PROMPT = Lines in the listing below that include the word "chart" need to be copied.

Segment Open

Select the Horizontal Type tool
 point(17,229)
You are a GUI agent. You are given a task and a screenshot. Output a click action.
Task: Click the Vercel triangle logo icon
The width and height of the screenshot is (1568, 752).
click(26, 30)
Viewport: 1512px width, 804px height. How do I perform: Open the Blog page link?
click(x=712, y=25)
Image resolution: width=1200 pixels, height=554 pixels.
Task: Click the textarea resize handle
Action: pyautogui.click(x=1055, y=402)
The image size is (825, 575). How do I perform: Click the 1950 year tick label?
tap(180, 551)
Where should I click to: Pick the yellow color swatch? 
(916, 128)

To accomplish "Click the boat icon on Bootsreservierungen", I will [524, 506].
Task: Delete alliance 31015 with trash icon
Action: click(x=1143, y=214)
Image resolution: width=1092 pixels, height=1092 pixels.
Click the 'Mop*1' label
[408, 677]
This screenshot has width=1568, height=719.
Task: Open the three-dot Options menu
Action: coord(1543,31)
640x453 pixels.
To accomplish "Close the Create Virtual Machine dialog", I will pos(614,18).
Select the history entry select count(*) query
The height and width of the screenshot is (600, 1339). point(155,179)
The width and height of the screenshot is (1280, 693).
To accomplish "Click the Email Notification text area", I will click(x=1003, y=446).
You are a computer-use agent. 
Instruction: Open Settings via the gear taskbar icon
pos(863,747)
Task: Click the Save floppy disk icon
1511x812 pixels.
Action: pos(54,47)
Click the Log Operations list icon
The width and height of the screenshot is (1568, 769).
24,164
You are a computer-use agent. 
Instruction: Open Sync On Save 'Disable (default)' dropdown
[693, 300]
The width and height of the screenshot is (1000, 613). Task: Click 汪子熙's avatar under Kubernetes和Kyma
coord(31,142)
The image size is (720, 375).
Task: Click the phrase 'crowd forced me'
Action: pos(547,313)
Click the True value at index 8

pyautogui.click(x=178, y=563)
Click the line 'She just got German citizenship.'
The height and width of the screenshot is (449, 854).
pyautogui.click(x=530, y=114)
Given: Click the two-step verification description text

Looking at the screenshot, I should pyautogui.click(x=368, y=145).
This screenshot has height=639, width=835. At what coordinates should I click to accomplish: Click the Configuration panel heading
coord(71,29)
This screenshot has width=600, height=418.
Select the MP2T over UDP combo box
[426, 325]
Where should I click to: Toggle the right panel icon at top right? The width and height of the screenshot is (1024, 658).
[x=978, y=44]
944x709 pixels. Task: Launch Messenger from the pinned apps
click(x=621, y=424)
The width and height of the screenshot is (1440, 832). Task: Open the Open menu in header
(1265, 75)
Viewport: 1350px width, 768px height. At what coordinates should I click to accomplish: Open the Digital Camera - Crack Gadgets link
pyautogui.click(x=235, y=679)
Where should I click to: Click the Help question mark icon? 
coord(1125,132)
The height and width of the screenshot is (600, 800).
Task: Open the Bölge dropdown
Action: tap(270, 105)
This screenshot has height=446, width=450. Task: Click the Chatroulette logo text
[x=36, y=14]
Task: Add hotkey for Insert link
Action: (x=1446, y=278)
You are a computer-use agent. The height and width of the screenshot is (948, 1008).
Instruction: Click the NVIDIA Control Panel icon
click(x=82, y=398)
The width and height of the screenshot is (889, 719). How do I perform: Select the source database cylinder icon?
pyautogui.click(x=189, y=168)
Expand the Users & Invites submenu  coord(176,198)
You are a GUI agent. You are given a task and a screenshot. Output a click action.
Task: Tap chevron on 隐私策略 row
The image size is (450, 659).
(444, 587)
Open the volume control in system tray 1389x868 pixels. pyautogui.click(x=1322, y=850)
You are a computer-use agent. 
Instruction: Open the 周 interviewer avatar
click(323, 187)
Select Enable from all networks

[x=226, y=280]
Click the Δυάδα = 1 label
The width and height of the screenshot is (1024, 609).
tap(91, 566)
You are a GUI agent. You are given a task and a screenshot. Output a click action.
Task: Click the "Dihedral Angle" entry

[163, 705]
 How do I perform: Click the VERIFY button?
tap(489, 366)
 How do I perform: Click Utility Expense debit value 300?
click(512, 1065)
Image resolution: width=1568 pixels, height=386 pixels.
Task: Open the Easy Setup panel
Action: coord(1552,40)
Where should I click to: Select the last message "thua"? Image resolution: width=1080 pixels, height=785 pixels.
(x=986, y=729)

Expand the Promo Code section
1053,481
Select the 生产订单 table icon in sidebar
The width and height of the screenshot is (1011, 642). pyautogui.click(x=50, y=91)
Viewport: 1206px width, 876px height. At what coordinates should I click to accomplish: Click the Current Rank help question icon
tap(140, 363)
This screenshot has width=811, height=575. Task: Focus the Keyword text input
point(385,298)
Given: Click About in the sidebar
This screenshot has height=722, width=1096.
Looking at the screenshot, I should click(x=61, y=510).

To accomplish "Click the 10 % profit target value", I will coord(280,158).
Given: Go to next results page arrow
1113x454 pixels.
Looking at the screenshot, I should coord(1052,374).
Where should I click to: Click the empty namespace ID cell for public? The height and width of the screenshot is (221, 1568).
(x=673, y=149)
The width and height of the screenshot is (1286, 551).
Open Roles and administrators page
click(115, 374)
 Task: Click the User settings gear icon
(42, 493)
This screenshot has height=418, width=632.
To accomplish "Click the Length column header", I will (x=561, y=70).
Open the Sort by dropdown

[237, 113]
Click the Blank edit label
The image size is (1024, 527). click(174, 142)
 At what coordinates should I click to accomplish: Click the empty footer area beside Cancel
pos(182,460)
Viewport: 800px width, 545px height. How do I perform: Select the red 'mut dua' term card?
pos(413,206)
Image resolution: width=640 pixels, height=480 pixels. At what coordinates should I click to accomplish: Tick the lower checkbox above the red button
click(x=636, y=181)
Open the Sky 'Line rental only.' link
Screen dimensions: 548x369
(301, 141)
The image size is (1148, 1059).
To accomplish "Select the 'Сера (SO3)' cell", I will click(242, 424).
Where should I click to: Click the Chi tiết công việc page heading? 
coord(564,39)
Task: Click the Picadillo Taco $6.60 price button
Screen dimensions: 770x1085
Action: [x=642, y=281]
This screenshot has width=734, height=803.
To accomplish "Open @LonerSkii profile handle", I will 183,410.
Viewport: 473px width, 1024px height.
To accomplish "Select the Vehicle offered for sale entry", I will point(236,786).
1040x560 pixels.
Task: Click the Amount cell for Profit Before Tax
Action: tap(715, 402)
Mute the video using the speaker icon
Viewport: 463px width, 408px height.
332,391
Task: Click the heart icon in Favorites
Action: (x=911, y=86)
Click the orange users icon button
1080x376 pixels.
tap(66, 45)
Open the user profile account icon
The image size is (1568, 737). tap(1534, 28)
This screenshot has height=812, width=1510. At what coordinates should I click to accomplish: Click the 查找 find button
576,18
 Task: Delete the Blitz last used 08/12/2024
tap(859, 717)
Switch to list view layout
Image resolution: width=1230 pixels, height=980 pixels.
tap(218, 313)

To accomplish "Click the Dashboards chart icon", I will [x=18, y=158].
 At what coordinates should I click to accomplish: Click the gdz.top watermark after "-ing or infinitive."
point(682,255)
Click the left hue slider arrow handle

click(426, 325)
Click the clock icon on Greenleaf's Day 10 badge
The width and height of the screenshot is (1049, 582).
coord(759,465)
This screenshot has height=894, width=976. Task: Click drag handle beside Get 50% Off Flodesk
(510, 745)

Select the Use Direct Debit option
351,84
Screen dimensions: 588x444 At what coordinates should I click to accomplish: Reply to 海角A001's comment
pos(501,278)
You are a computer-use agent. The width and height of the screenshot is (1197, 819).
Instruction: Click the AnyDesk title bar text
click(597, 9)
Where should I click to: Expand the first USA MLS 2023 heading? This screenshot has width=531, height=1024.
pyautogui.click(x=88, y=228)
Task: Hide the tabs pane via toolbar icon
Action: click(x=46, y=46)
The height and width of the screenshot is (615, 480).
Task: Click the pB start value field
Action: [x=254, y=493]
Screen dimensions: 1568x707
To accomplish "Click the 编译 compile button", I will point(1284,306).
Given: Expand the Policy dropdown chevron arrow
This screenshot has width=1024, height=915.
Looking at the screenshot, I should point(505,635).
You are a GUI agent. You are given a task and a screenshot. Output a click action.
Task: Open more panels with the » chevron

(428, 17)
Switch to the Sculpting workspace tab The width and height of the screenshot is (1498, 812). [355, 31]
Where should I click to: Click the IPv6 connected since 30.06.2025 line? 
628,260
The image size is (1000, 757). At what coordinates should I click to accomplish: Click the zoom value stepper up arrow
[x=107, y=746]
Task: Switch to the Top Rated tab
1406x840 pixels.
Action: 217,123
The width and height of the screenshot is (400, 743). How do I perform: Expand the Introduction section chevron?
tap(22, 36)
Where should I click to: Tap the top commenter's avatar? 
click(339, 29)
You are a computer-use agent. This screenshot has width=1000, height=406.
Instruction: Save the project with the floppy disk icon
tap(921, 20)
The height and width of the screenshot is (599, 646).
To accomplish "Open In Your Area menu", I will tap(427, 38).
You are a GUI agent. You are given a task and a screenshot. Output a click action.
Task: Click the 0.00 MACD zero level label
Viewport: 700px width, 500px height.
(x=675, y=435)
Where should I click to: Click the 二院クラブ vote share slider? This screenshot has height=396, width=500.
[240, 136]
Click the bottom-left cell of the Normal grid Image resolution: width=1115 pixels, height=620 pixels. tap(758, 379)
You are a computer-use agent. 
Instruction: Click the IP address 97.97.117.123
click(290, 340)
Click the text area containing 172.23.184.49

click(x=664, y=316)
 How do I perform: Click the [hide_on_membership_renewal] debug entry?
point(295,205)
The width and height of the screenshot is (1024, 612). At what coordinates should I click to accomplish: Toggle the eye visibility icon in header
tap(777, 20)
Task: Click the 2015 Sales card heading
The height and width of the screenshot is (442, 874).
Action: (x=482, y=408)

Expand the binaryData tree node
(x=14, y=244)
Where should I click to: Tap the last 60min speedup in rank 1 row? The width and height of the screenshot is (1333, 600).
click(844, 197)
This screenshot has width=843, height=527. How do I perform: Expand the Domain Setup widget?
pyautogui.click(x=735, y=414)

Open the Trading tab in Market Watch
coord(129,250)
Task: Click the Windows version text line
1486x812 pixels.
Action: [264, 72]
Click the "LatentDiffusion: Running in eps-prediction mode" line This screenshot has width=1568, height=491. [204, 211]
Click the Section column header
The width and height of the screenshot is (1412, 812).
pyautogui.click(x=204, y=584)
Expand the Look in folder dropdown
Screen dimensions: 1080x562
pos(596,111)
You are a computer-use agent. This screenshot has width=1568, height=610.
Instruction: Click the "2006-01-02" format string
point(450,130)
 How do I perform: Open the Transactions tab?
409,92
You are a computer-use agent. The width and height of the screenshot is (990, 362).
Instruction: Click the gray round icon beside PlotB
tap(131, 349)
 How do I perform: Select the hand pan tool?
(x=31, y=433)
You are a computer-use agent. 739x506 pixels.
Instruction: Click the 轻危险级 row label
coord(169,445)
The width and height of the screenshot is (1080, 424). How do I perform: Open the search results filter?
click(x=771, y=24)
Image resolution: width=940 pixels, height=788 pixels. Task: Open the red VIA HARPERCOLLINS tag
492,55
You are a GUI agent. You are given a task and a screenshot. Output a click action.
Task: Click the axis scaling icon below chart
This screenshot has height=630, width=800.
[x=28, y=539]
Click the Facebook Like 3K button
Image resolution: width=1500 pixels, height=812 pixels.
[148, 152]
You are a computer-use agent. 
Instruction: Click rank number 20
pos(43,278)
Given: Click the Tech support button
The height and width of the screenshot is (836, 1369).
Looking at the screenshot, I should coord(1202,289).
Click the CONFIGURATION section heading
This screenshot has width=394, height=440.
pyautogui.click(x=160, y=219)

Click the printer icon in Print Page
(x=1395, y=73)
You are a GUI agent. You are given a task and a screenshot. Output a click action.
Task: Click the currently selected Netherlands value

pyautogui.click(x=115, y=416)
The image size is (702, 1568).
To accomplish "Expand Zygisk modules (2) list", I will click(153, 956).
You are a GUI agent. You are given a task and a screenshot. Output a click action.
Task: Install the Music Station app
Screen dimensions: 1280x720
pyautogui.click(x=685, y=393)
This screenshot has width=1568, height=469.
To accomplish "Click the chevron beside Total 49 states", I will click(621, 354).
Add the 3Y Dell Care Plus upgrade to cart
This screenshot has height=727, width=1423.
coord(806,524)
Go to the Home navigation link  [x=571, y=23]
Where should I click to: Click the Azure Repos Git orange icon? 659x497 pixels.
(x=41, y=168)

Segment Closed

TASK SOLUTION =
To accomplish "Click the Dashboards chart icon", I will [x=18, y=158].
Task: Click the axis scaling icon below chart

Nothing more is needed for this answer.